Düsseldorf. Die Landesregierung drückt aufs Tempo, um die Anti-Terror-Vorschriften in Nordrhein-Westfalen zu erweitern. Das Kabinett habe grünes Licht gegeben, dass das sogenannte Sicherheitspaket schon Ende dieses Monats erstmals im Landtag beraten werden könne, teilte NRW-Innenminister Herbert Reul (CDU) am Mittwoch mit. „In Zeiten des Terrors“ sei es ein wichtiges Ziel, das Gesetz möglichst noch vor der Sommerpause zu verabschieden.

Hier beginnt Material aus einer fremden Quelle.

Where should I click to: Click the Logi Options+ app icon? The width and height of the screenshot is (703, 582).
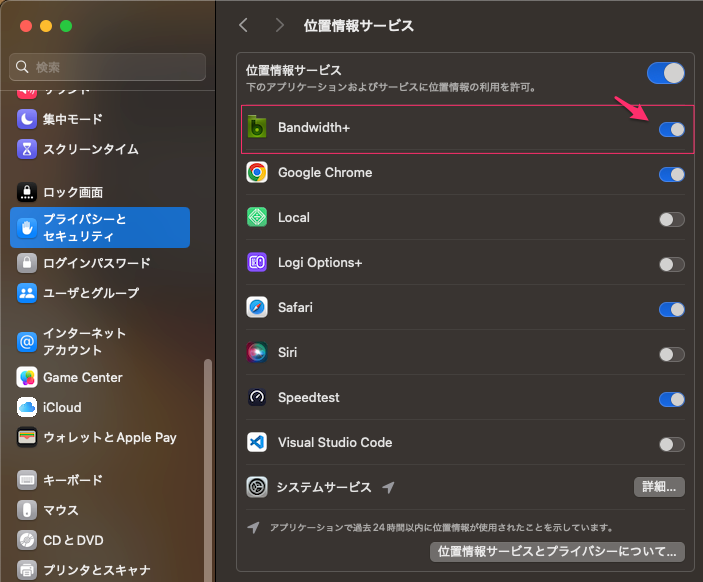coord(257,263)
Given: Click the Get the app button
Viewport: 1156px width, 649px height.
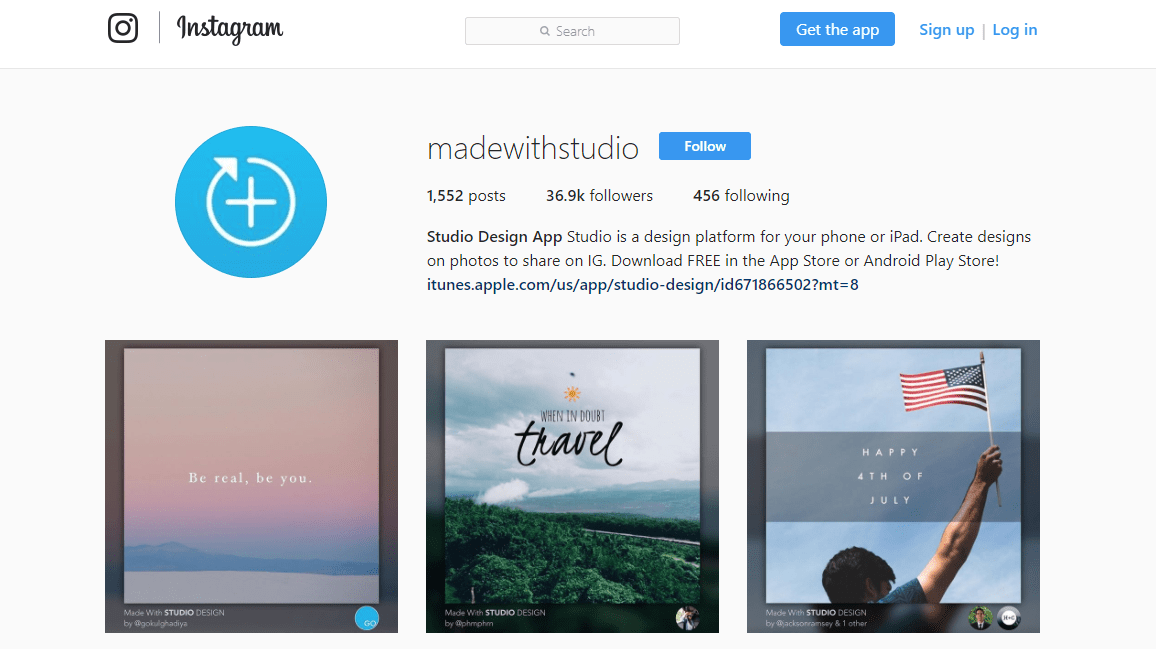Looking at the screenshot, I should [838, 30].
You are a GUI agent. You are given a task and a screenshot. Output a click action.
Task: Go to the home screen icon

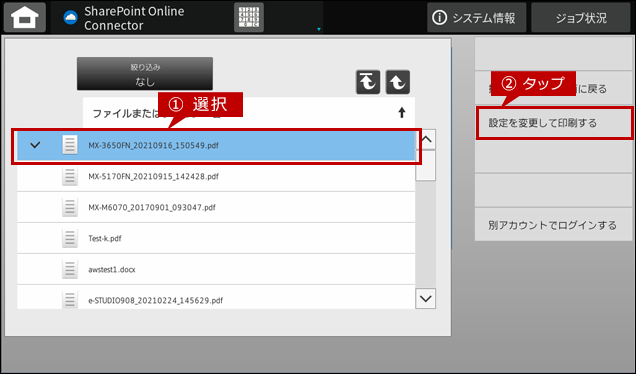point(25,17)
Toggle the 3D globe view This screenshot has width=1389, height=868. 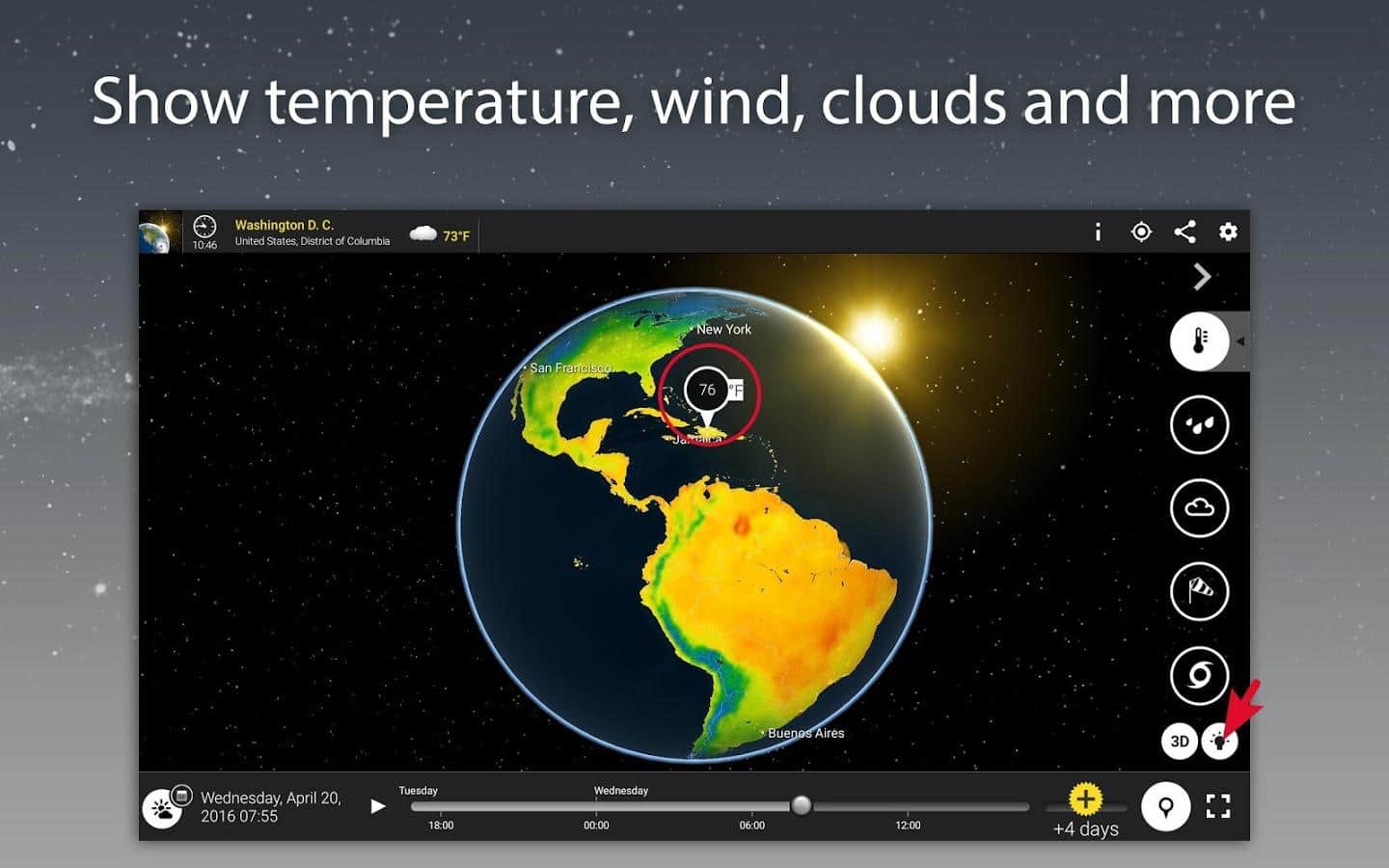pyautogui.click(x=1179, y=741)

NRW-Kabinett billigt „Sicherheitspaket“ gegen Terror

Herbert Reul. Foto: Caroline Seidel/Archiv

Die Novelle soll unter anderem die Möglichkeiten erweitern, Gefährder vorsorglich festzusetzen. Dafür soll der sogenannte Unterbindungsgewahrsam von derzeit maximal 48 Stunden auf bis zu einen Monat verlängert werden. Bayern hat sogar eine Dreimonatsfrist. Nach dem islamistischen Anschlag auf dem Berliner Weihnachtsmarkt 2016 hatten zahlreiche Fahnder mangelnde Möglichkeiten beklagt, den tunesischen Terroristen Anis Amri festzusetzen. Hooligans und Kriminelle aus reisenden Banden sollen bis zu sieben Tage, Täter aus dem Bereich häuslicher Gewalt bis zu zehn Tage in Gewahrsam genommen werden.

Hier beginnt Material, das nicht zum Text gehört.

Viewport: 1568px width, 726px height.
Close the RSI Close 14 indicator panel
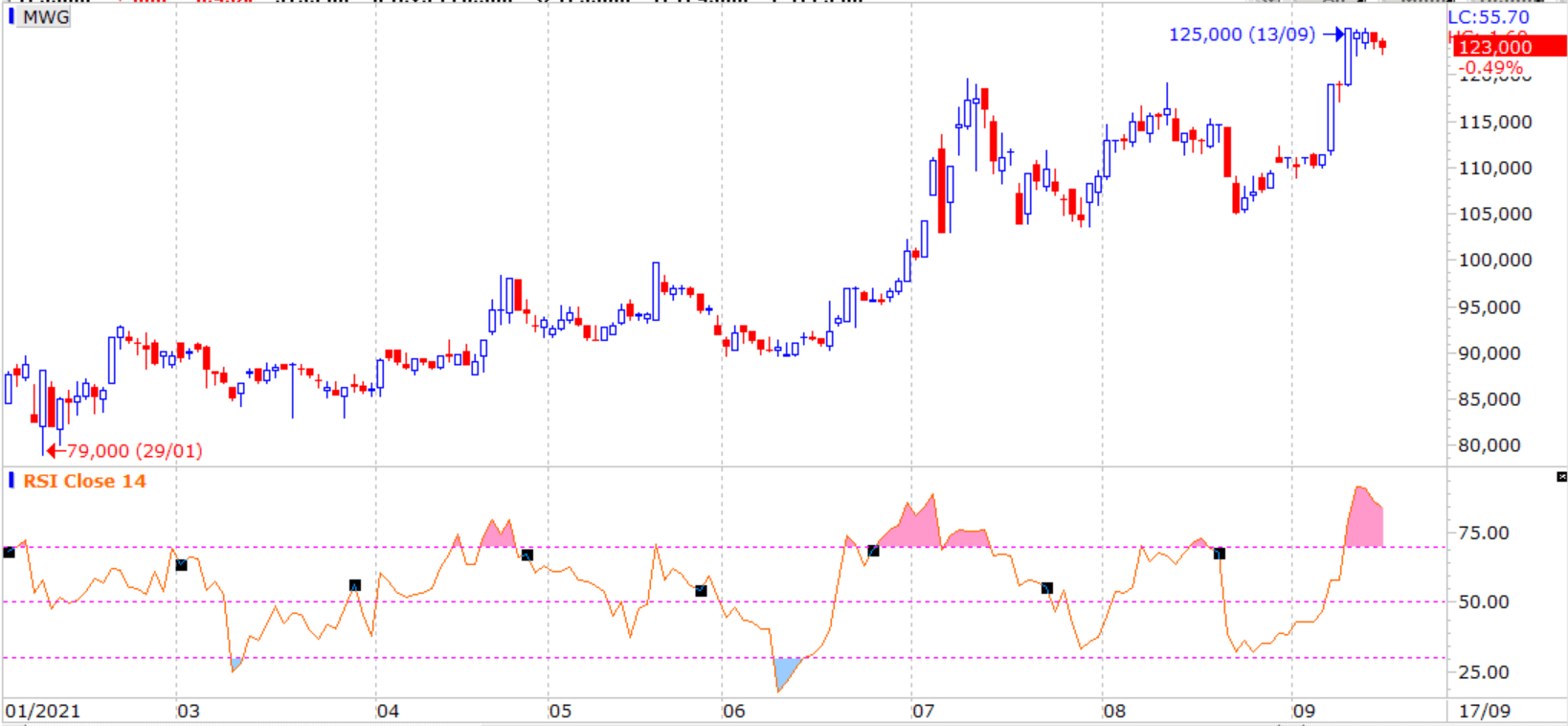click(1561, 477)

Zudem soll die Polizei künftig auch auf verschlüsselte digitale Inhalte zugreifen können und Messengerdienste wie etwa WhatsApp auslesen dürfen. Darüber hinaus ist geplant, terroristische Gefährder künftig auch in NRW mit elektronischen Fußfesseln zu überwachen. Bislang sind nach Angaben des Ministers für eine lückenlose Observation mehr als 30 Beamte nötig.